Tuesday, January 10, 2006
Action Station
So Law School #2 just came through. When a door closes a window opens? Maria, what is it you cahn't face?
Big State U Law School just let me know I was accepted for fall semester. Big State U is a top 25 law school and 1/2 the price of any other law school anywhere because I qualify for in-state tuition. My Texas friend says his shoulder slump for me is lifting. Now gf and I have to decide how we feel about me 150 miles away. Not exactly long distance, but not exactly home. Not exactly an academic job, with its semipermanent separation of the two of us, but 3 years of semester-length distance. An agricultural campus in the middle of cornfields. Phone intimacies. My 175K mile car on a wing and a prayer for 3 more years. The flat darkness of the deep midwest on one's own.
Today lunch at the culinary school featured shrimp etouffee, cooked at an "Action Station." I like the Action Station. You watch the chefs in action, tossing the contents of their pans over big gas flames. A line begins to form. You wait. One young chef eyes the crowd and shouts nervously for reinforcements. She never looks directly at us but feels us watching her hungrily as she tosses the shrimp, first in clarified butter, then in a roux-based tomato sauce, then onto rice. She tops the whole thing with scallions and hands it over with a flourish. I love watching her flip the shrimp in the pan. When I bite into my etouffee, the shrimp pop against my teeth.
Today my freshmen begin to understand, dimly, that this first paper coming due might be harder than the ones they wrote in high school. They are boisterous and good-natured. I show them editorials from the NY Times and joke with them about how my class is probably the only news they have time for. They shake their heads at 1pm and tell me they'll be in class till 11 that night. My class at 90 minutes is one of their shortest. In their other classes they'll have an hour or more of lecture followed by three or four hours in the kitchen.
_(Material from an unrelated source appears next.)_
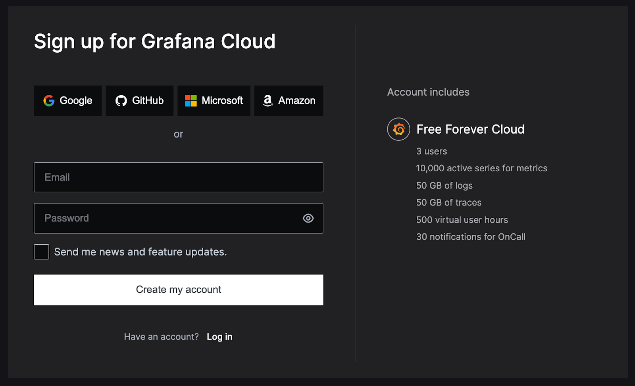Click the orange Free Forever Cloud badge

(398, 129)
Sometimes, one or two of them will argue with me. One might turn around the questions I ask; another challenges the slant of an op-ed piece I project on the board. I feel like the newspaper reader in a cigar factory, keeping people informed who are busy working long hours. We cruise the editorials for topics that might interest them and forms of argument they might use. This week is a definition paper. Eventually, they will have to propose solutions.
I watch them stir uneasily at the injustice of sending soldiers into war with bad body armor. They tilt their heads at the idea of Fox News inventing A War on Christmas. They look off in the distance at the scandal of a minimum wage that is only $5.15 an hour. They seem to want to speak. I watch their minds yawn, crouch, and stretch. Their eyes gleam between the desk rows, like the sleepy eyes of lions.
Subscribe to:
Post Comments (Atom)
6 comments:
Congrats on the law school acceptance! I know there are still lots of questions about how to make this work, but this is definitely good news.
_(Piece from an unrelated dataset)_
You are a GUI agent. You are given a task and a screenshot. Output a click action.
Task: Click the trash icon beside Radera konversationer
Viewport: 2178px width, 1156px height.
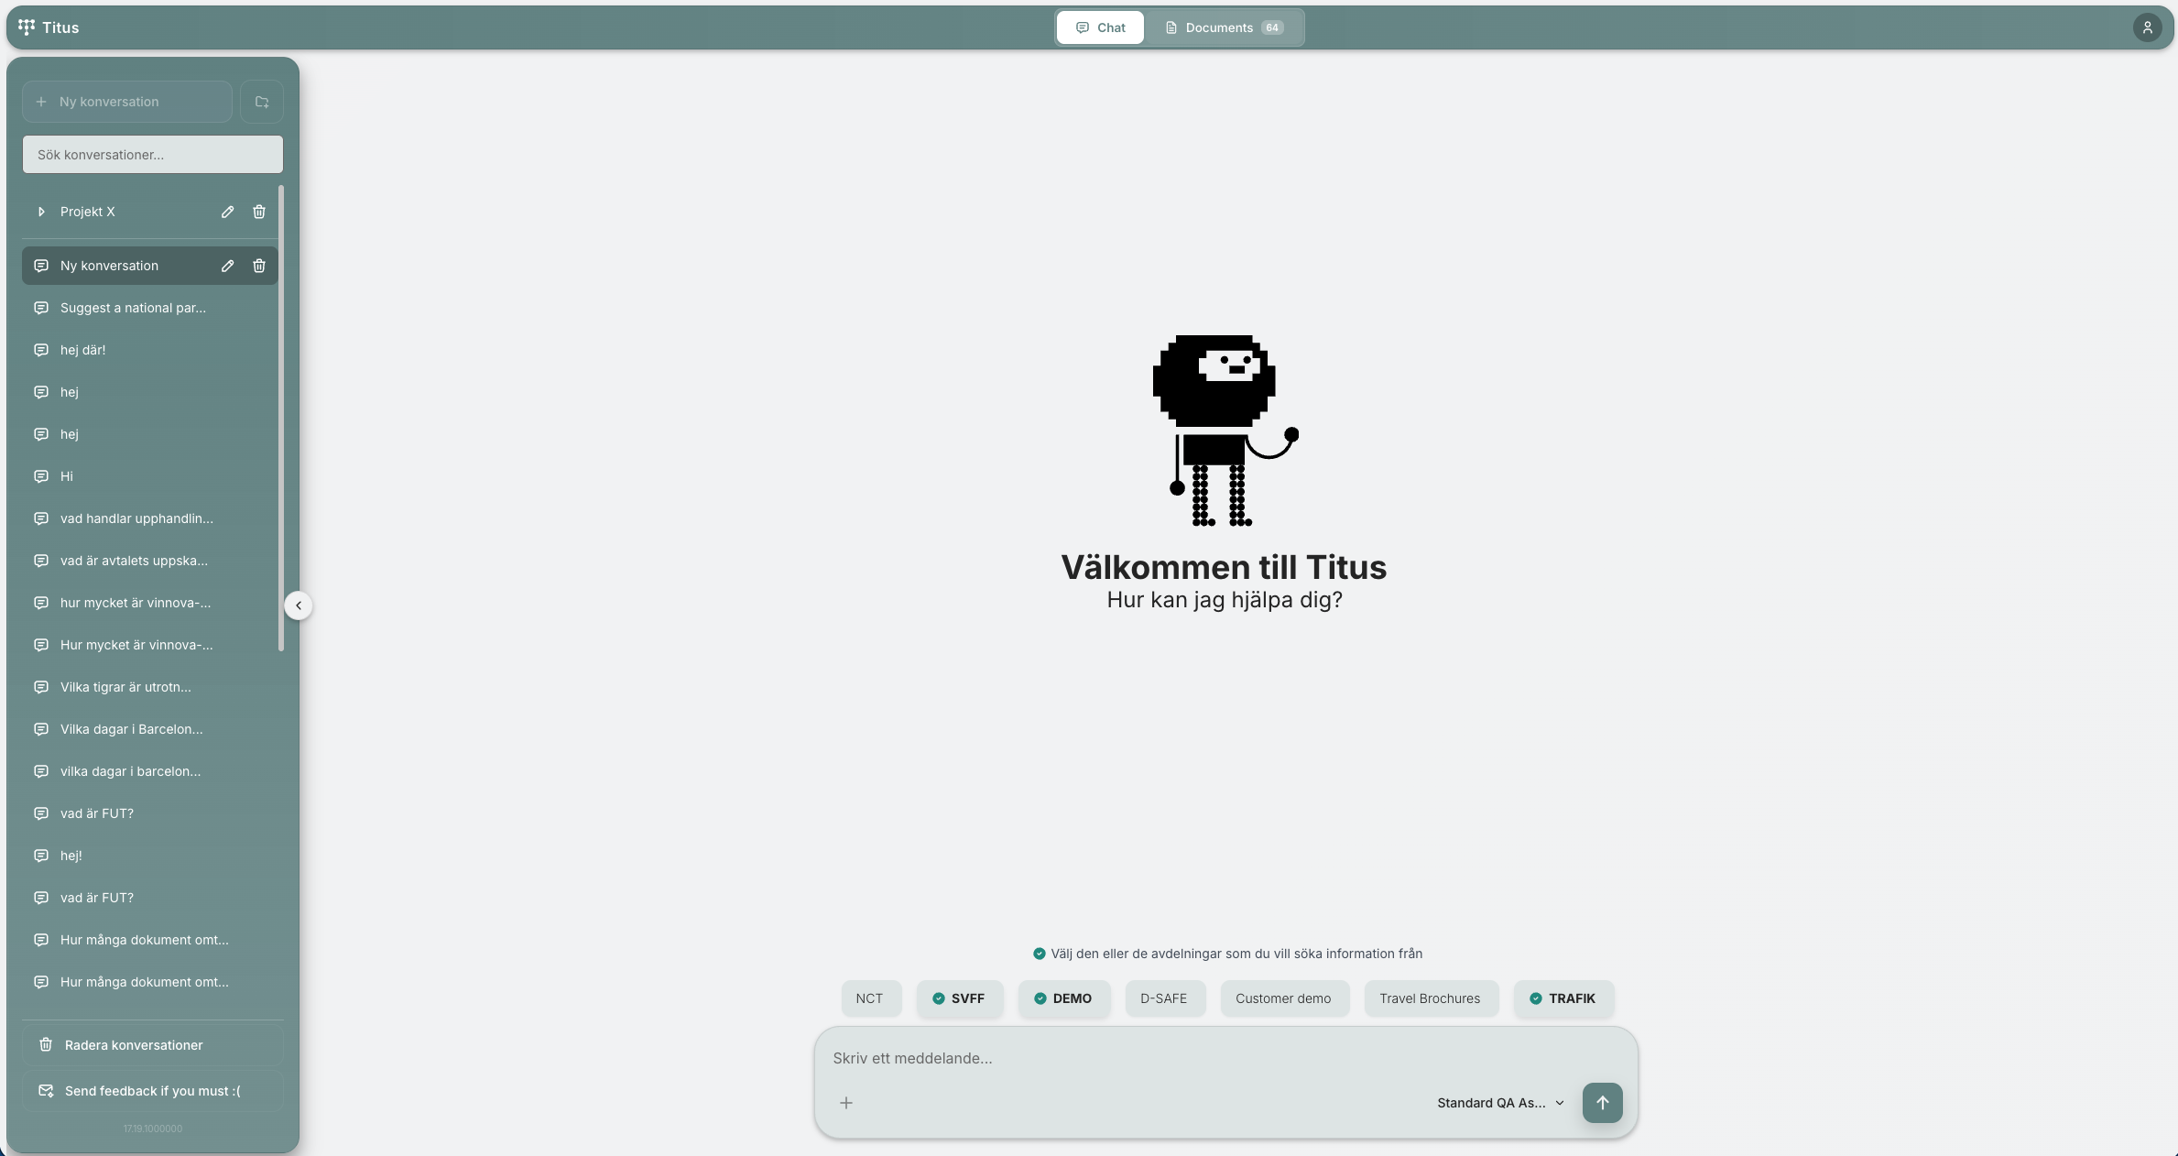pos(45,1045)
The lector analogy is a nice one here. When we update it to the contemporary situation, do you feel it changes? The lector was ultimately deemed a danger because the factory workers got angry at the injustices of the wealthy class. Nowadays, our leaders can do all sorts of terrible things without anyone worrying about regular people getting angry (even if they are in a learning environment).
Congratulations!
Half the price...six times the distance...phone calls, summers, some weekends, and a better life out the other end. I guess it comes down to an actual career change.
I have the security of tenure AND lawyer envy as I contemplate having to manufacture an outside offer to get a real raise, can't bear the thought of trying anywhere I can't imagine going, find it hard to imagine the rest of my life here AND find it hard to face moving again.
Sometimes, being an academic feels a lot like opting for an abusive relationship with someone who looks really beautiful in the right light. You think that her heart must be in the right place. It's just not a place where you get to be with her, most of the time.
Oh, S. The acceptance is wonderful news! As for the challenges that accompany it, the fates will find a way.
Thanks for the good wishes and support. You all are consistently awesome.
I'd love to be the lector who catalyzes, though i can't decide whether my sleepy lions are waking up or going under, and mostly i fear the latter. But their energy and optimism makes me hopeful.
I love the image of academia as an abusive/withholding lover you can't leave because your projections about her are so beautiful. Which means it's really about you, about each of us, which is why it's so lonely and masochistic and attractive. So damn attractive. Sigh.
Masochistic oh yeah! Perhaps my love affair with academia is one reason why I don't seem able to make it work with other lovers.
My students are just getting over the upsetting realisation that A level essays are not good enough at undergraduate level. They'll live.
Anyway, congrats again on the acceptance.